En Argentina alguien es hincha de River. En México alguien le va al Atlante. La distinción resulta decisiva. El seguidor argentino es uno con su equipo y considera que influye en el resultado (ahí nació la definición del público como "jugador número 12"). El mexicano es un seguidor más distanciado. Por razones de supervivencia emocional no se ilusiona demasiado. Su selección ha perdido tantas veces que conviene gritarle: "¡Sí se puede!".
El futbol ofrece un espejo extremado de la sociedad. La guerra entre Honduras y El Salvador comenzó en un estadio, no con el fin de resolver el marcador, sino porque ahí cristalizaron tensiones históricas.
La conducta posterior al juego contra Estados Unidos revela la descomposición de nuestro ánimo. El gozo se asoció al ultraje. No bastaba estar de buen humor; la celebración tenía que ocurrir a costa de alguien. Esta actitud revanchista señala la transformación radical de un público que había tenido una capacidad de resignación bíblica.

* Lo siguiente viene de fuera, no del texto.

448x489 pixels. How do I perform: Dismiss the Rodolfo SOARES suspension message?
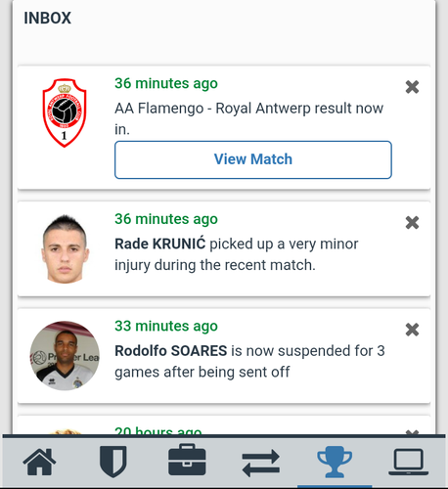[412, 330]
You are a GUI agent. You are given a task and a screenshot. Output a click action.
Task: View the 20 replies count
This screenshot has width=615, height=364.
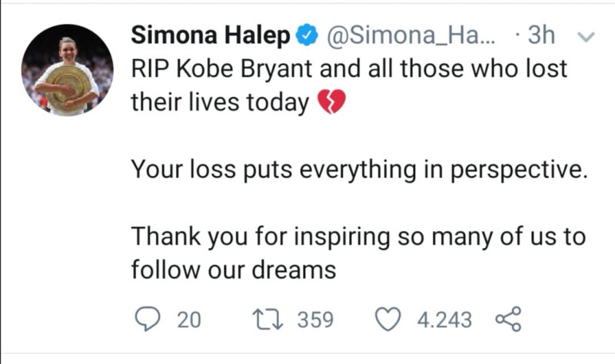point(189,319)
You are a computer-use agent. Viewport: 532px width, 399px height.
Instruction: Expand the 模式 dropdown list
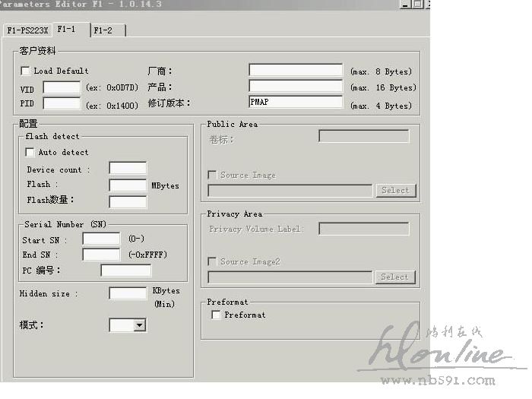pos(139,325)
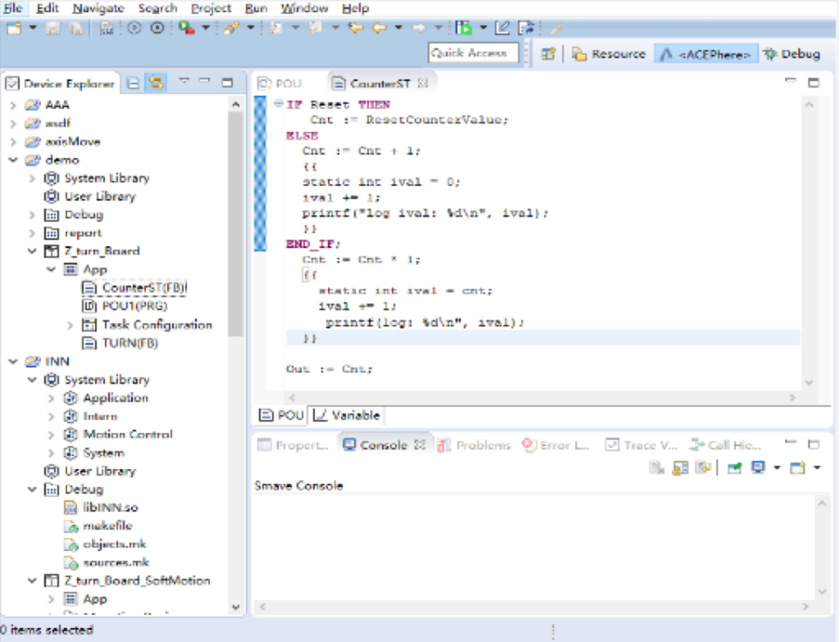Open the Problems tab
Viewport: 840px width, 642px height.
[x=475, y=445]
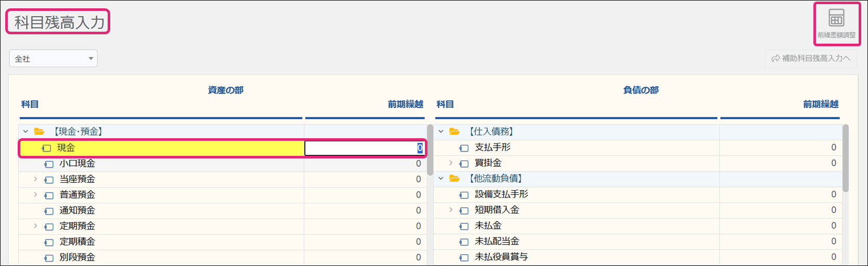Viewport: 868px width, 266px height.
Task: Click the account icon beside 小口現金
Action: click(49, 164)
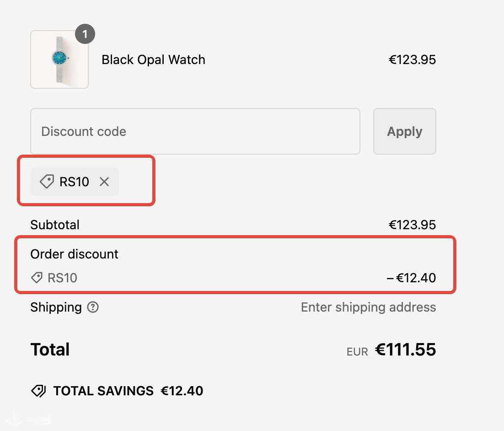Click the Order discount label
The width and height of the screenshot is (504, 431).
74,254
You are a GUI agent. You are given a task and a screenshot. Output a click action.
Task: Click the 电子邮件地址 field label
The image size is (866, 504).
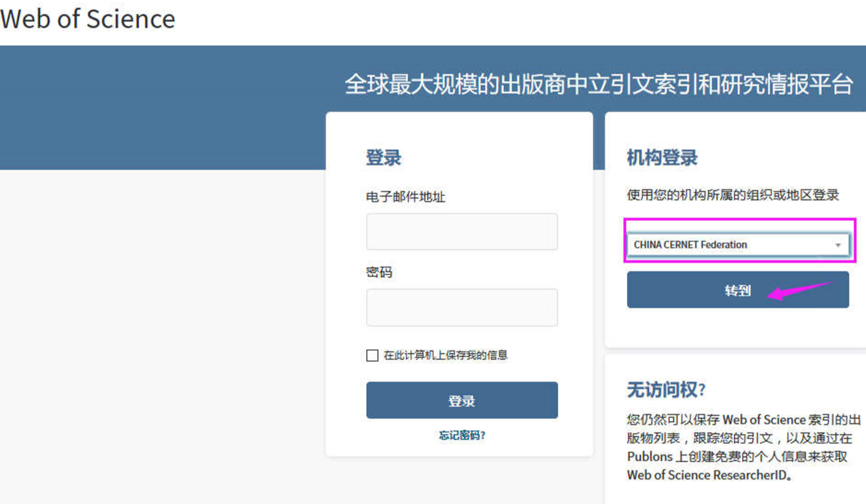(406, 197)
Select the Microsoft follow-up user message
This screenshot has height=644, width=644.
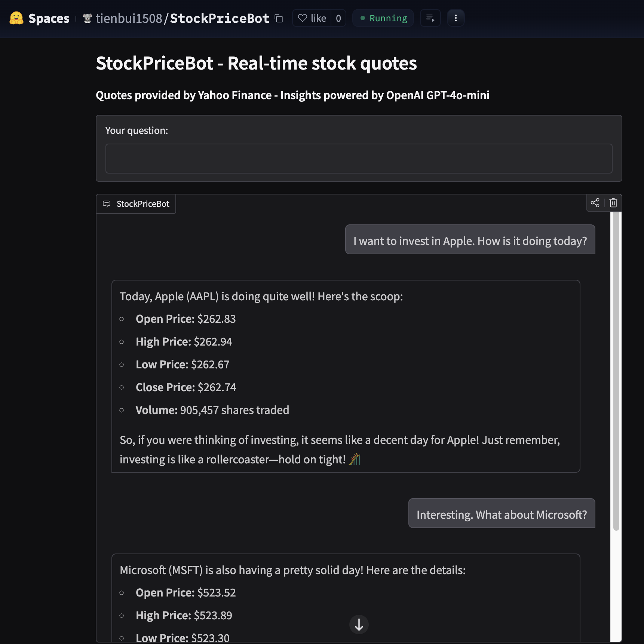501,515
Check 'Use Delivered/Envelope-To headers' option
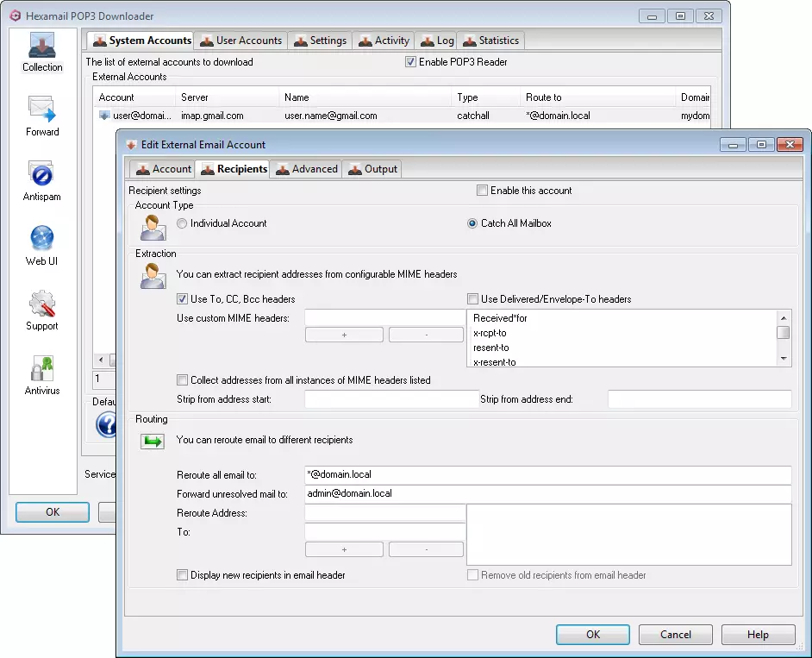The height and width of the screenshot is (658, 812). [x=472, y=299]
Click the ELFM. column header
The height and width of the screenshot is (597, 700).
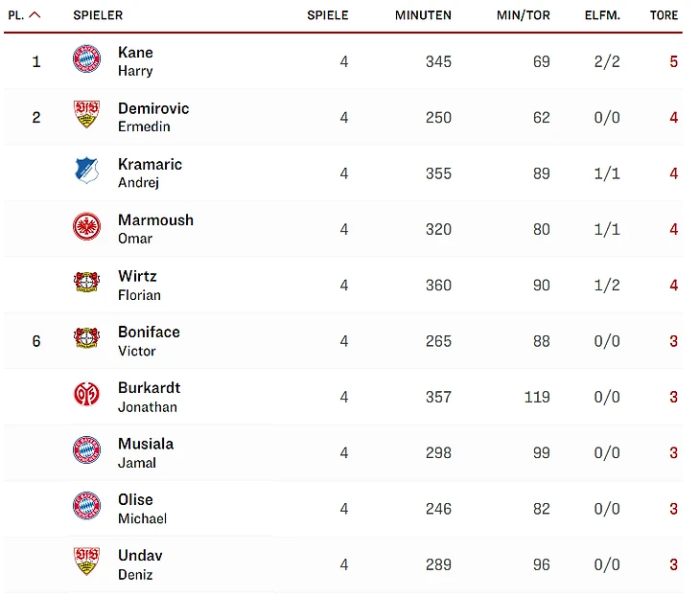602,15
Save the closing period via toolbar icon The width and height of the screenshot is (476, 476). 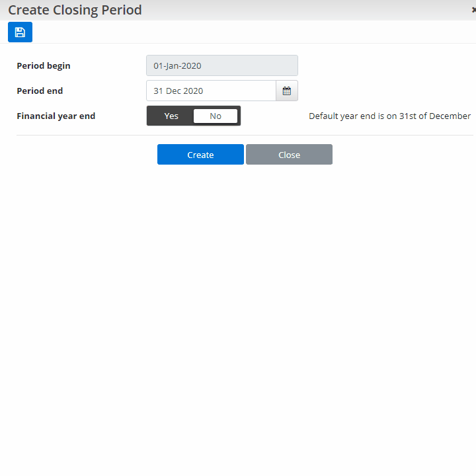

La afición se ha podido sobreponer a la fractura de Onofre en vísperas de México 70, la eliminación en Haití, el ridículo en Argentina 78, el caso de los "cachirules" que impidió llegar a Italia 90, la exclusión de Cuauhtémoc Blanco en Alemania 2006, las infinitas veces en que jugamos como nunca y perdimos como siempre, pero no se ha podido sobreponer a la devastadora realidad que compartimos. La alegría ha dejado de ser una meta deseable y se ha convertido en la exigencia de algo más: "¡No te metas conmigo que estoy contento!".
Los triunfos deportivos compensan malestares de otras horas, pero no los resuelven. En un país roto, los goles producen una dicha iracunda. El desafío de México está fuera del estadio.